→ **Task to complete**
Present each line of the material below as a row in a Markdown table with the columns "Row" and "Line", numbering the rows in order and leaving out any blank lines.

→ **Data to use**

════════════════

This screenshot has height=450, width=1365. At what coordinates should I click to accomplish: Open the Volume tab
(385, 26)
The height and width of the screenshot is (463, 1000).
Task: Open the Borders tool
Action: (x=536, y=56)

════════════════

→ **In response**
| Row | Line |
|---|---|
| 1 | This screenshot has height=450, width=1365. At what coordinates should I click to accomplish: Open the Volume tab |
| 2 | (385, 26) |
| 3 | The height and width of the screenshot is (463, 1000). |
| 4 | Task: Open the Borders tool |
| 5 | Action: (x=536, y=56) |